Adaptive Instance Normalization (AdaIN)

Huang & Belongie (2017) introduced AdaIN for arbitrary neural style transfer — the ability to apply any artistic style to any content image in a single forward pass, without retraining.

The operation is:

$\text{AdaIN}(\mathbf{x}_c, \mathbf{x}_s) = \sigma(\mathbf{x}_s) \cdot \frac{\mathbf{x}_c - \mu(\mathbf{x}_c)}{\sigma(\mathbf{x}_c)} + \mu(\mathbf{x}_s)$

where:

$\mathbf{x}_c$ is the content feature map (shape $C \times H \times W$ )
$\mathbf{x}_s$ is the style feature map (same encoder, different image)
$\mu(\cdot)$ and $\sigma(\cdot)$ denote per-channel spatial means and standard deviations (the InstanceNorm statistics)

Step 1: Instance-normalize the content features — remove the content image's per-channel statistics (mean and variance).

Step 2: Re-scale and re-shift using the style image's statistics — inject the style image's mean and variance as the new affine parameters.

The result: the content structure (spatial arrangement of features) is preserved, but the statistics that encode style (color palette, texture density) are replaced with those of the style image.

Why Channel Statistics Encode Style

This is not arbitrary. Gram matrix-based style representations (Gatys et al., 2015) — the original method for neural style — compute feature covariances across spatial positions. The per-channel mean and variance are the diagonal of this covariance structure, capturing texture statistics. AdaIN approximates Gram matrix matching while being orders of magnitude faster — just two scalar operations per channel, not a $C \times C$ covariance matrix.

Architecture: a shared encoder maps both content and style images to feature maps. AdaIN is applied at multiple scales in the decoder. There are no learned $\gamma$ or $\beta$ — the statistics come entirely from the style input.

Conditional Batch Normalization

Conditional Batch Normalization (De Vries et al., 2017; Dumoulin et al., 2017) keeps the normalization step identical to standard BatchNorm but replaces the fixed $\gamma$ and $\beta$ vectors with ones predicted from a conditioning signal:

$\hat{z}_i = \frac{z_i - \mu_\mathcal{B}}{\sqrt{\sigma^2_\mathcal{B} + \epsilon}} \qquad y_i = \gamma(\mathbf{c}) \cdot \hat{z}_i + \beta(\mathbf{c})$

where $\gamma(\mathbf{c}) = W_\gamma \mathbf{c} + b_\gamma$ and $\beta(\mathbf{c}) = W_\beta \mathbf{c} + b_\beta$ for condition vector $\mathbf{c}$ .

The network learns projection matrices $W_\gamma, W_\beta$ that map the conditioning vector to per-channel scale and shift.

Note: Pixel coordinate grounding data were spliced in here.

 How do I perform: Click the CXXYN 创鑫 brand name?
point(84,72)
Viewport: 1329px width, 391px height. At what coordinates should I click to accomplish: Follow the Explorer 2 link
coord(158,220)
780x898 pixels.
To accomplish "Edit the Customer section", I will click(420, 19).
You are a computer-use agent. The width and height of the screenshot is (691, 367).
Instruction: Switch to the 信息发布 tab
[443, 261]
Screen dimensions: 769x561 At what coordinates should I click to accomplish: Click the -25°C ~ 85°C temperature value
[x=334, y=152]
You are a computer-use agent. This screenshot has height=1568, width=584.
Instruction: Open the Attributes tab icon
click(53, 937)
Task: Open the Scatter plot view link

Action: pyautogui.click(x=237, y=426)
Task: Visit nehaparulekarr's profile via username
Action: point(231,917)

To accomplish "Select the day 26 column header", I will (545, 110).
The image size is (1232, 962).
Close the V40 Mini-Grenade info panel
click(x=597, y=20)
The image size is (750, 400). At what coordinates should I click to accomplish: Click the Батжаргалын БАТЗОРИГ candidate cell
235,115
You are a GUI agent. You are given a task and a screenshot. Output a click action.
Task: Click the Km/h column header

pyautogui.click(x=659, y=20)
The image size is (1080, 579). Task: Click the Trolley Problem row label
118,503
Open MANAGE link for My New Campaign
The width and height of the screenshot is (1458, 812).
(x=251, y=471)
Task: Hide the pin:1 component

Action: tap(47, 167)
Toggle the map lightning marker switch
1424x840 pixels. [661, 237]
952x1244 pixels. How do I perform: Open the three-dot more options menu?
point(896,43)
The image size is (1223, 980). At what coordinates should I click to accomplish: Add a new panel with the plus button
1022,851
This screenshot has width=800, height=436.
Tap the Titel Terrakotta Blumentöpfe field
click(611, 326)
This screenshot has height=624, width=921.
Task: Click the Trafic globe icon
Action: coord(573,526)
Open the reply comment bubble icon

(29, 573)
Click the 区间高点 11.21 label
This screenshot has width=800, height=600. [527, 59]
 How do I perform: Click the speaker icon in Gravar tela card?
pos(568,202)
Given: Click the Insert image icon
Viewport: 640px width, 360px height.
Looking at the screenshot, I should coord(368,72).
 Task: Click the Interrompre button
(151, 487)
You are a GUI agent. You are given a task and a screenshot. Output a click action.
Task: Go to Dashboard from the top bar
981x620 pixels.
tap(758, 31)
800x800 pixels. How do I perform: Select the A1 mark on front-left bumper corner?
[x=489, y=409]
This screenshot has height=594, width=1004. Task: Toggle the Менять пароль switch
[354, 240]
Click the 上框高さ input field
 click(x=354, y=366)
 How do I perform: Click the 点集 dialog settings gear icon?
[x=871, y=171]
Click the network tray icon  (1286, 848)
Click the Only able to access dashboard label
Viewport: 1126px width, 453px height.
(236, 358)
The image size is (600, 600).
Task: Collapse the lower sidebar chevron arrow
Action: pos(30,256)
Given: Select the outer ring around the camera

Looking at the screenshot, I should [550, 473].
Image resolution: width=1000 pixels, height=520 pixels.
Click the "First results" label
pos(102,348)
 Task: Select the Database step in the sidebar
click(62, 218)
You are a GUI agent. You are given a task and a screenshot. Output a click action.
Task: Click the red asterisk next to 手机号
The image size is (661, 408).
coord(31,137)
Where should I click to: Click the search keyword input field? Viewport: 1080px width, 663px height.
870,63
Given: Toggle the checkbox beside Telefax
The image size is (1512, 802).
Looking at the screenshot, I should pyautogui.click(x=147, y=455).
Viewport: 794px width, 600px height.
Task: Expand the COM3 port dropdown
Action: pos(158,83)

Parameter efficiency: for a network with $L$ layers and $C$ channels per layer, unconditional BN needs $L \times C$ parameters per class (one $\gamma$ and $\beta$ per class per layer). Conditional BN with a class embedding of dimension $d$ needs $L \times (d \times C + C)$ parameters total — shared across all classes. For large numbers of classes, this is far more efficient.

Applications:

Visual question answering (FiLM): Perez et al. (2018) generalized this to Feature-wise Linear Modulation — predicting $\gamma$ and $\beta$ from a language question to modulate image features. Called FiLM layers.
Class-conditional image generation (BigGAN): class embedding projected to $\gamma$ and $\beta$ at each ResNet block in the generator.
Diffusion models: timestep and class conditioning projected to $\gamma$ and $\beta$ at each block.

SPADE: Spatially-Adaptive Denormalization

SPADE (Park et al., 2019) extends conditional normalization to handle spatially varying conditioning — specifically for semantic image synthesis from segmentation maps.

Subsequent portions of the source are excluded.